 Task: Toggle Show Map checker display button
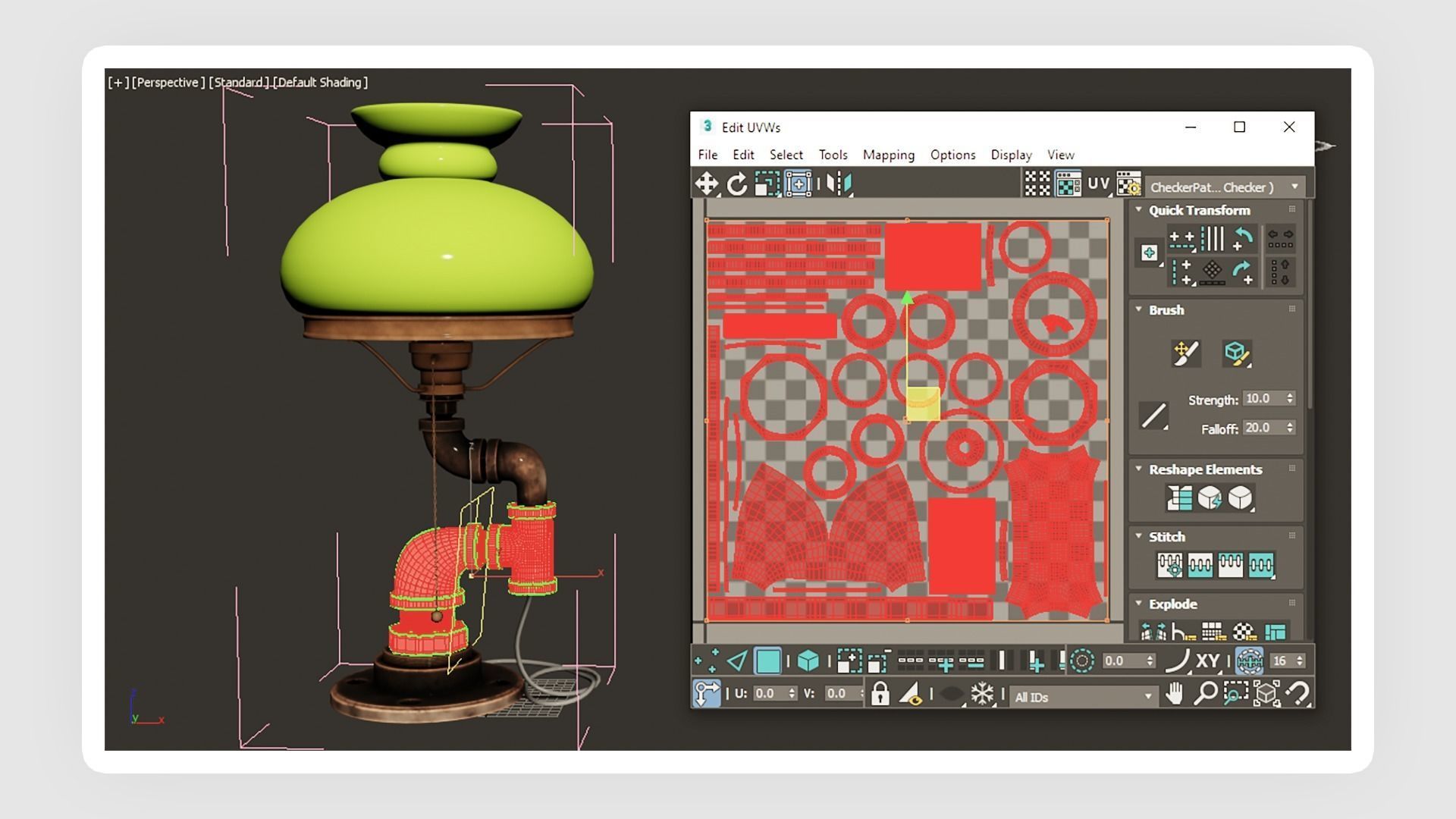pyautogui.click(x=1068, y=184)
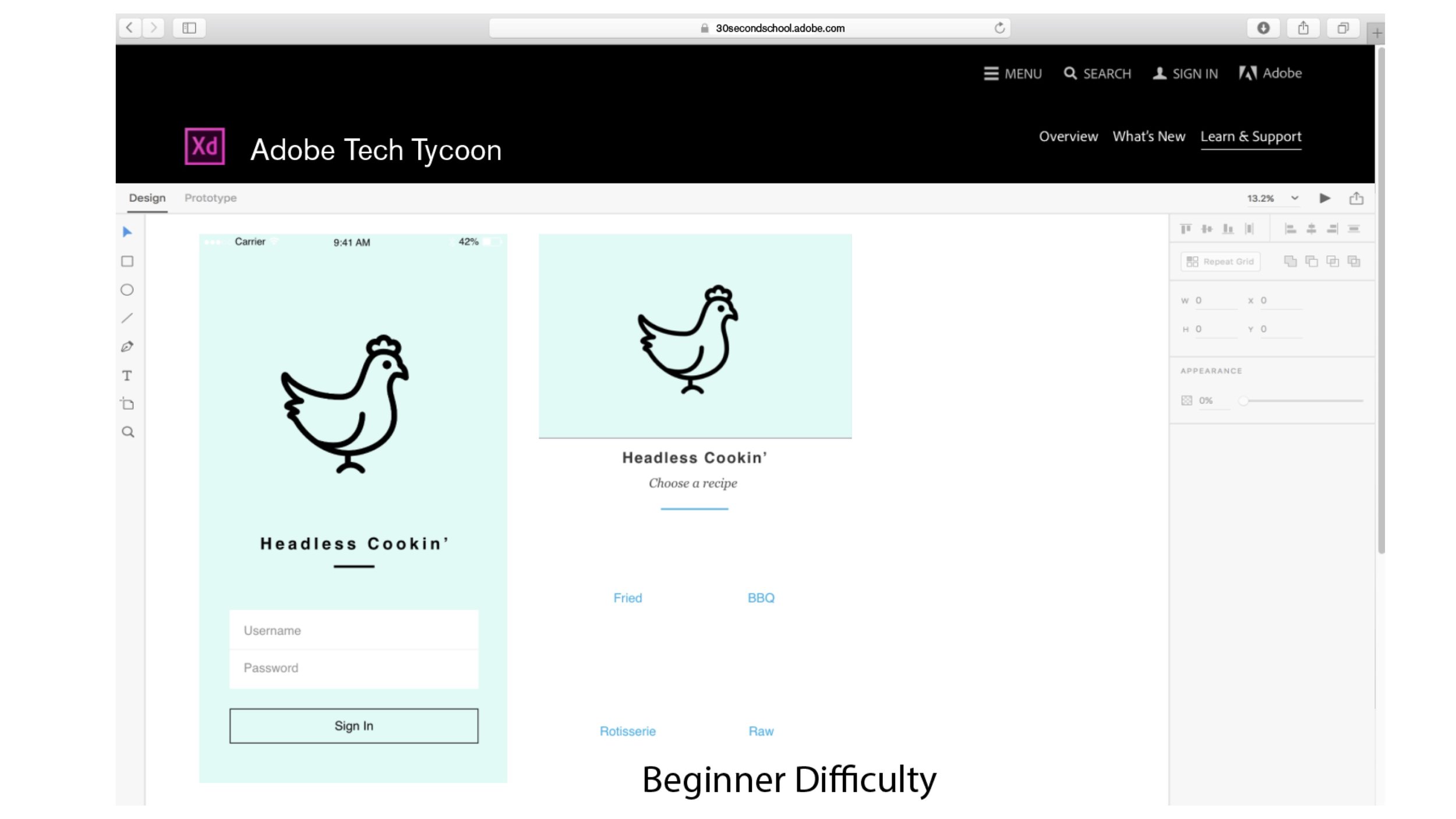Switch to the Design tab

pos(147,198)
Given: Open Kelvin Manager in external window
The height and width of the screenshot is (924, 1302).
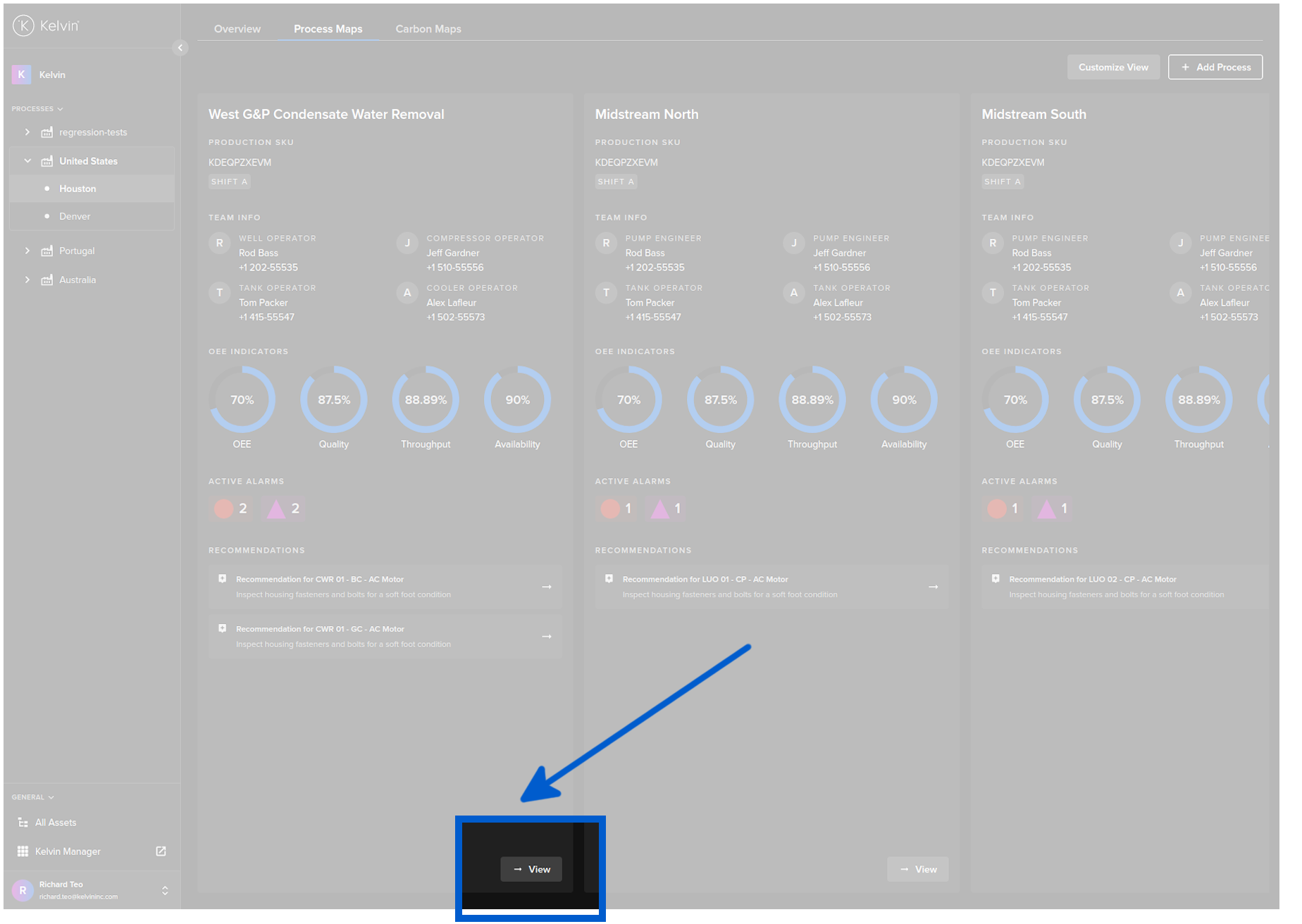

□ □ □

The result should be an exact repetition of all the records. Drop the pictures.

 Task: Toggle Show Map checker display button
pyautogui.click(x=1068, y=184)
Switch to the Design tab

pos(147,198)
Given: Open Kelvin Manager in external window
The height and width of the screenshot is (924, 1302).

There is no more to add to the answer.